Creamy Shrimp and Mushroom Pasta
- 2 tablespoons olive oil
- 1 pound fresh shrimp (10 big shrimp or 20 small shrimp) without shells, deveined
- 3 garlic cloves
- dried basil
- crushed red pepper flakes
- 8 oz mushrooms, thinly sliced
- 1 cup half and half
- 1/2 cup Parmesan cheese, shredded
- 3/4 cup Mozzarella cheese, shredded
- cooked pasta water
- 8 oz fettuccine pasta (for gluten free version, use Tinkyada gluten free brown rice pasta)
- Heat a large skillet until hot - add 2 tablespoons of olive oil and immediately add garlic and shrimp, cook on one side for about 1 minute until pink on one side, on medium-high heat.

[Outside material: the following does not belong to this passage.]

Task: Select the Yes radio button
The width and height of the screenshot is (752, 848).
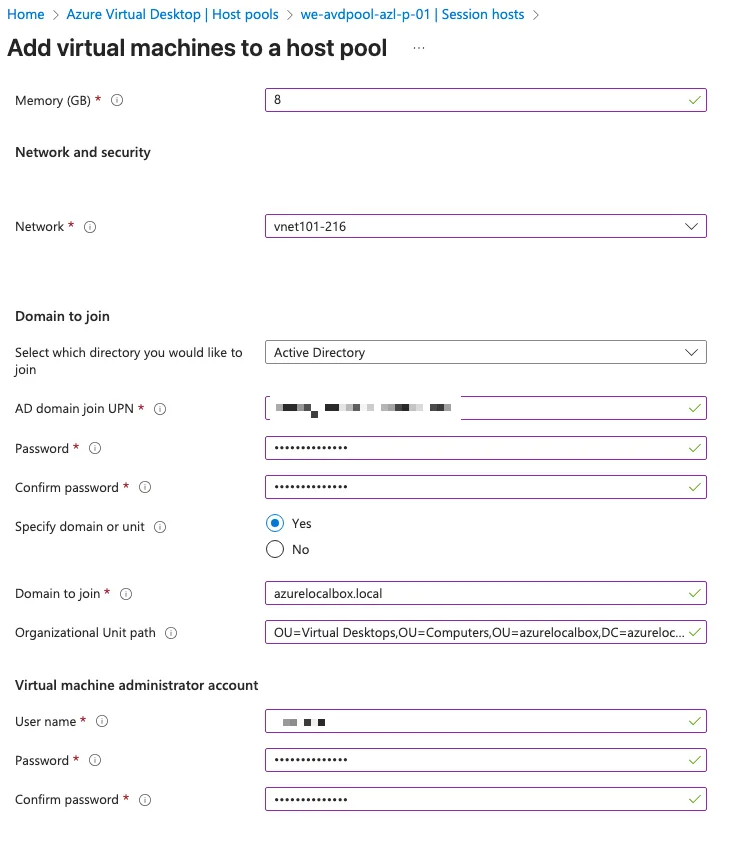Action: [275, 523]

- Flip the shrimp to the other side, sprinkle the top of cooked side of shrimp with dry basil, paprika, and salt, cook for another 1-2 minutes, occasionally stirring, until shrimp is pink on both sides.

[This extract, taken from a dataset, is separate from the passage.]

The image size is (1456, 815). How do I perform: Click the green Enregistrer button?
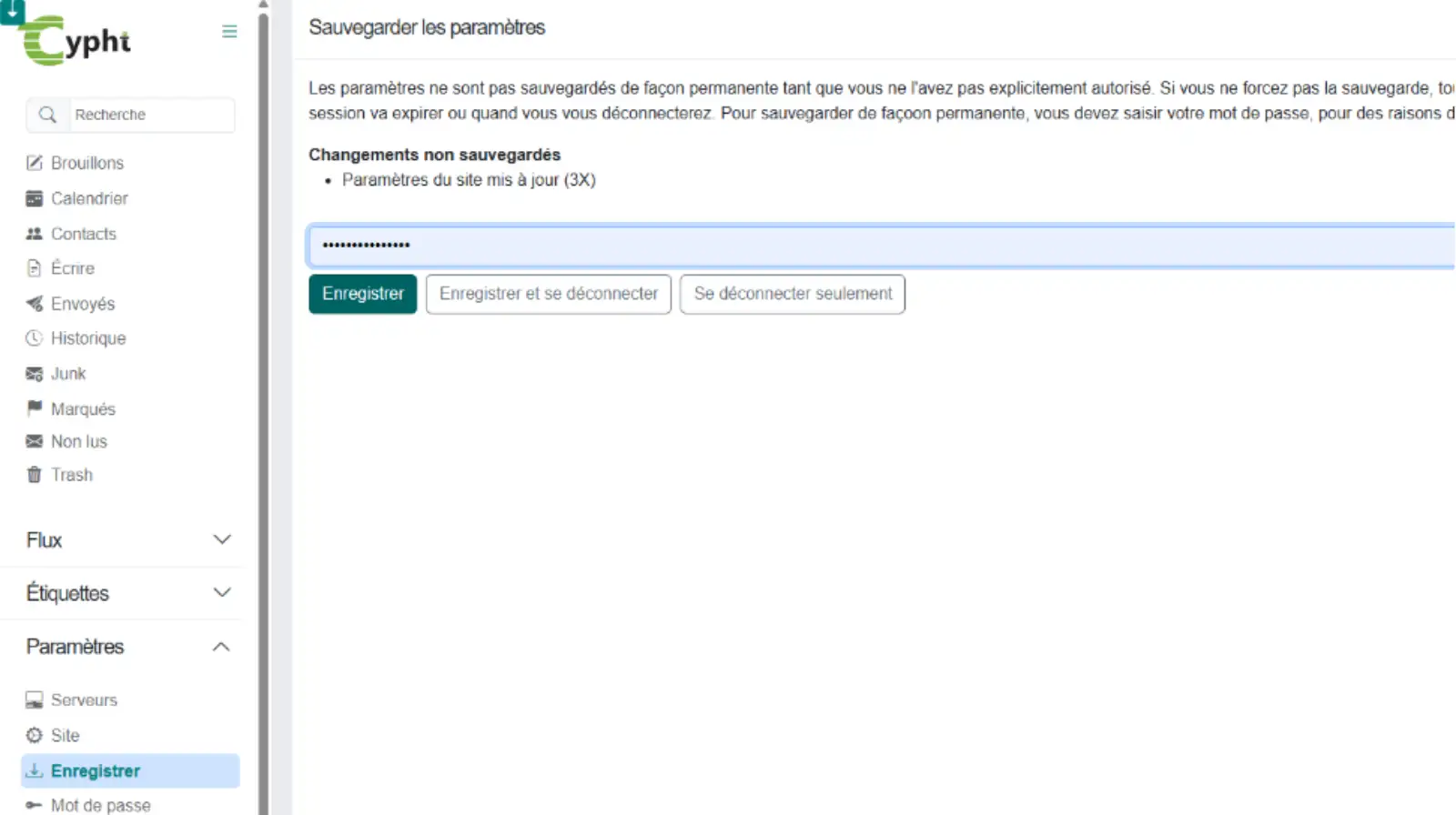tap(362, 294)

- Remove the shrimp from skillet. If shrimp is a little undercooked - it's OK because you will continue cooking it in the sauce.
- To the same skillet add sliced mushrooms.
- Add more olive oil if necessary.
- Cook on high heat for about 2 minutes, occasionally stirring, until mushrooms become soft and release juices. Salt midway through cooking.
- To the skillet with mushrooms, add cooked shrimp.
- Immediately add 1 cup half and half and all of the cheese - bring to boil, then reduce to simmer, and cook, constantly stirring, until all cheese melts.
- Cover with lid and remove from heat.
- Cook pasta according to package instructions.
- Reserve some of pasta water.
- Drain and rinse pasta with cold water.
- Add pasta to the skillet with shrimp and mushrooms and cream sauce.
- Stir well, season with more salt and add more crushed red pepper flakes and basil, if desired.
- If the cream sauce is too thick and you want it creamier - add some pasta water in small amounts until you reach desired consistency.